Data breach at US retailer Target affected 70m customers

Friday 10 January 2014 16.18
The breach includes names, mailing addresses, phone numbers or email addresses for up to 70 million people, Target said
The breach includes names, mailing addresses, phone numbers or email addresses for up to 70 million people, Target said

US retailer Target has said its recent data breach affected about 70 million customers, more than it initially estimated, and that the hacking incident had hit December sales.

Target, one of the biggest US retailers after Wal-Mart Stores, sharply lowered its fourth-quarter earnings outlook and said it was unable yet to estimate the costs related to the breach.

Target revealed on 19 December its payment card data had been breached, affecting about 40 million customers. 

The stolen data included credit and debit card data, customer names and PIN details.

However in investigating the 27 November - 15 December breach, Target said, it uncovered other types of information were also stolen.

The information theft includes names, mailing addresses, phone numbers or email addresses for up to 70 million people, it said in a statement.

"I know that it is frustrating for our guests to learn that this information was taken and we are truly sorry they are having to endure this," Gregg Steinhafel, Target chairman, president and chief executive, said in the statement.

Target said consumers would have "zero liability" due to any fraudulent charges arising from the breach.
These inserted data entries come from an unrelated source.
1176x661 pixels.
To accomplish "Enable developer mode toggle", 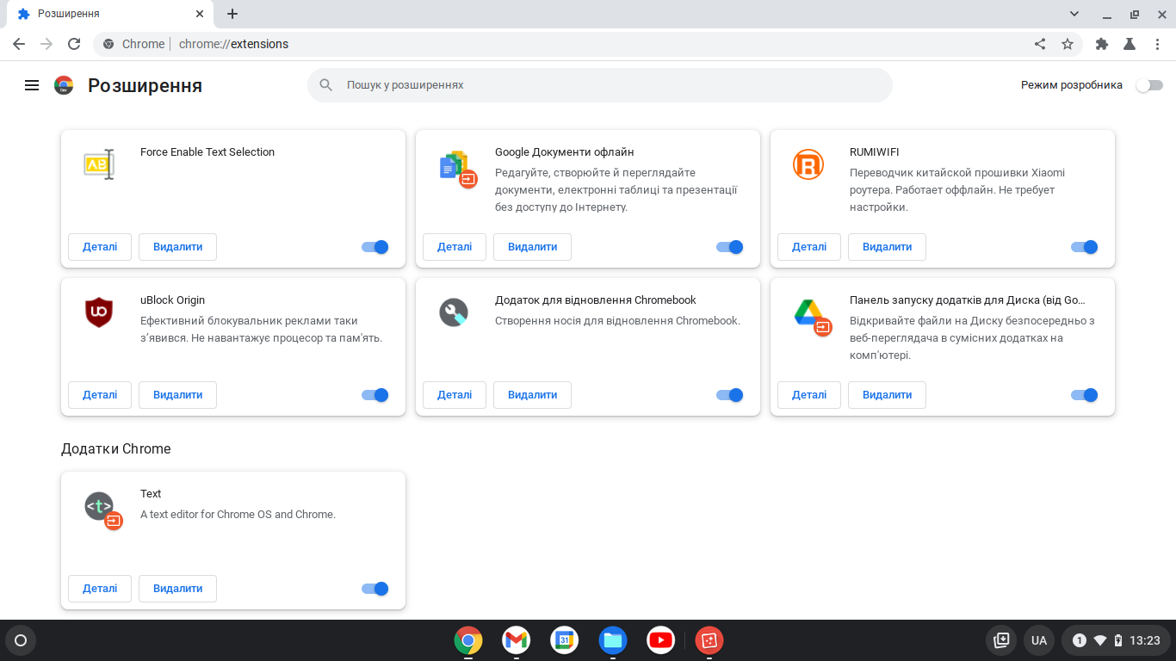I will click(x=1149, y=85).
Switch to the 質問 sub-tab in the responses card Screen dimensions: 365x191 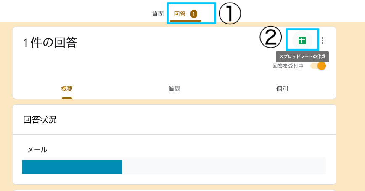click(x=175, y=89)

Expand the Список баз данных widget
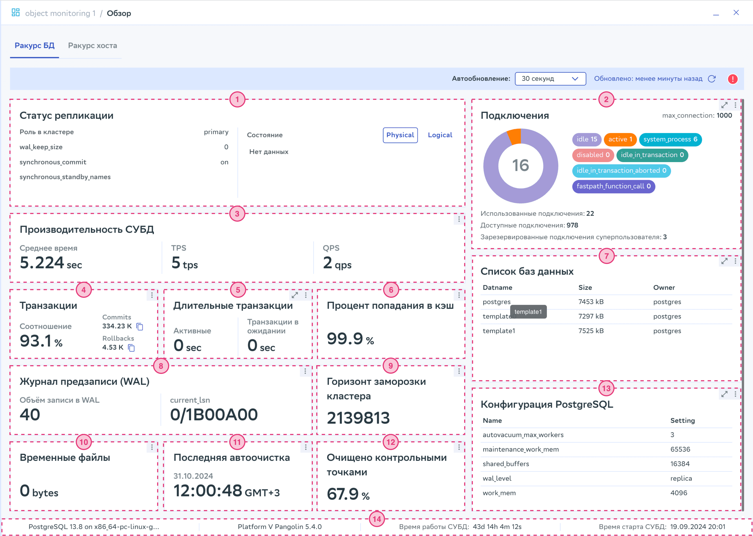tap(724, 261)
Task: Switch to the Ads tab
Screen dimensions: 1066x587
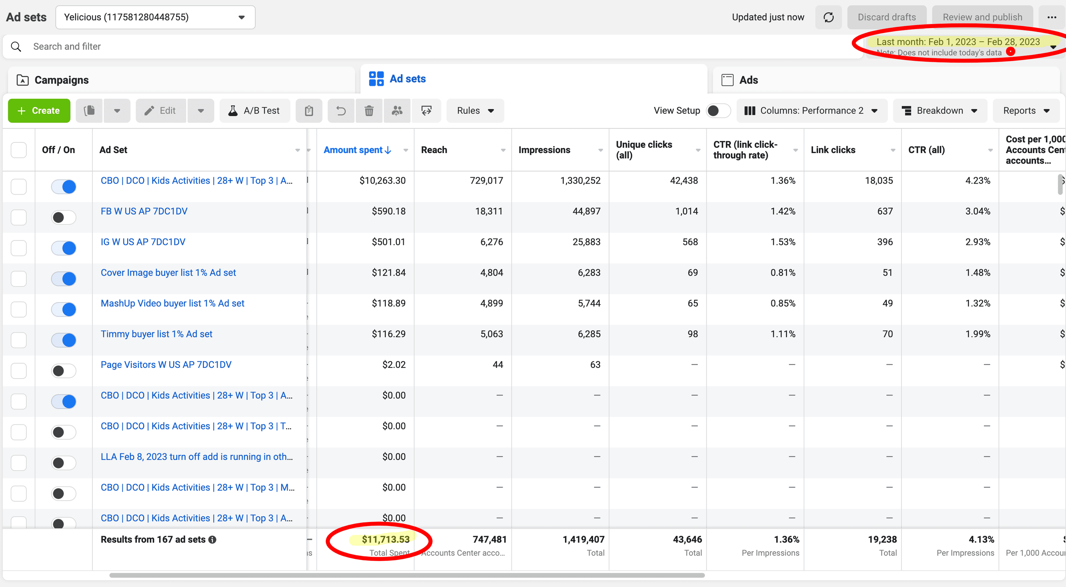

It offered one year of free credit monitoring protection.

Target also said fourth-quarter earnings had been hit by "meaningfully weaker-than-expected sales" since it disclosed the data breach. 

Target now expects fourth-quarter comparable store sales to decline 2.5% from its prior forecast of flat sales.

Target said earnings for its US segment were estimated for the fourth quarter at $1.20-$1.30 per share, down from the prior guidance of $1.50-$1.60 per share.

The company said it may need to take a charge for expenses related to the data breach to cover a number of potential costs, including reimbursements for credit card fraud, liabilities from civil litigation, government investigations and enforcement proceedings.

"These costs may have a material adverse effect on Target's results of operations in fourth quarter 2013 and/or future periods," Target said.

Target shares have underperformed the S&P 500 since the disclosure. Target shares dropped 0.7% in opening trade.